I see examples on finetuning use system prompt with GPT-3.5. I also seen comments that a generic system prompt would not be necessary, because the model would learn from the finetuning data.
Has anyone tested, even in small scale, if the system prompt should be included or it is simply extra cost?
Think of something like this “You are an accurate translator. When users says something, return exactly the same text in English”. Should I repeat this in my finetuning dataset to give it an initial hint on what is expected, or should I skip it?
As I understand, if I use system prompt in training data, I also need to use it when doing completions, and it may lead to slight increase in costs, but perhaps only a few percentage. I may also give a much longer prompt, giving instructions on the exact localization I prefer, formatting etc. so it may be in ~10% of extra cost range.
I mean finetuning of gpt-3.5-turbo: https://platform.openai.com/docs/guides/fine-tuning I know I used slightly wrong term. It is not exactly “training a model” but finetuning the output for format and style based on my examples.
Based on some experimentation, I think the answer is: yes, we should repeat the system prompt in the dataset. That means we must use it when consuming the dataset, although we can also slightly change it for slightly altered purposes.
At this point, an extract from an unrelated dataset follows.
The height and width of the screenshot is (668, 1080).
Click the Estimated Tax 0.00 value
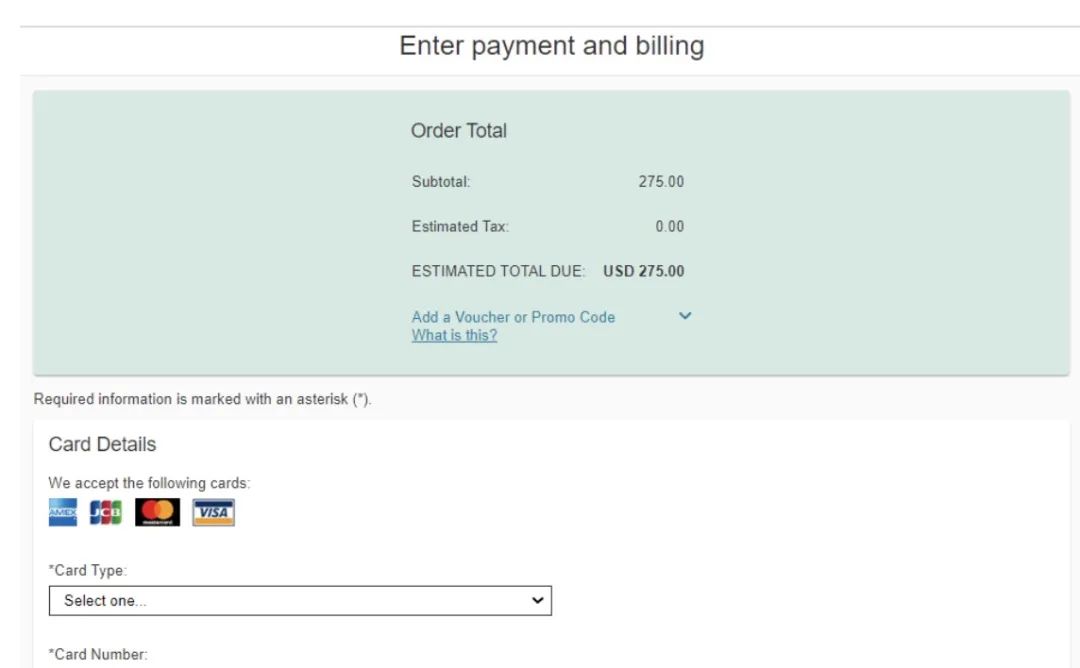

The reason is that the system prompt helps the model generate almost correct answer, and then finetuning has less work to adjust the response.
If the training dataset is big, then included the system prompt is probably unnecessary.
I have noticed that if you include a system message that if you prompt with a system prompt that is significantly different, then the desired behavior breaks down. Is there a particular strategy to make a model generalize to any novel system prompt, while maintaining the correct behavior motivated by the fine-tune? I have tried a lot of fine-tune experiments so feel free to ask me any questions too.
Strategy 1: have the resources of OpenAI to train chat models.
It is a good application to try to restore some quality of system instruction following. If you can fine tune on varying user instructions, then there is not much difference if you break the barrier and are also including system instructions in the instruction-following.
However, I fear that to generalize, beyond a subset of varying instructions placed in to that set system prompt of your application, would require a massive training set, and training in one domain could degrade another, even if you are only varying between “you talk like my uncle”, “you talk like my aunt”, “you respond in Shakespeare’s early Modern English”.
Hi guys I know it was solved, just saying what my experience showed so far:
When you do fine-tuning on a single task which is clearly defined, then system prompt can be reduced from the complete instructions on how to achieve the task to simple task name or even none in some cases.
On the other hand when you fine tune for multiple tasks and the model needs to know how to do the particular task or some context is presented in a system message in this case yes you need to keep the system message as it is required for the model to achieve the task despite the fine tuning.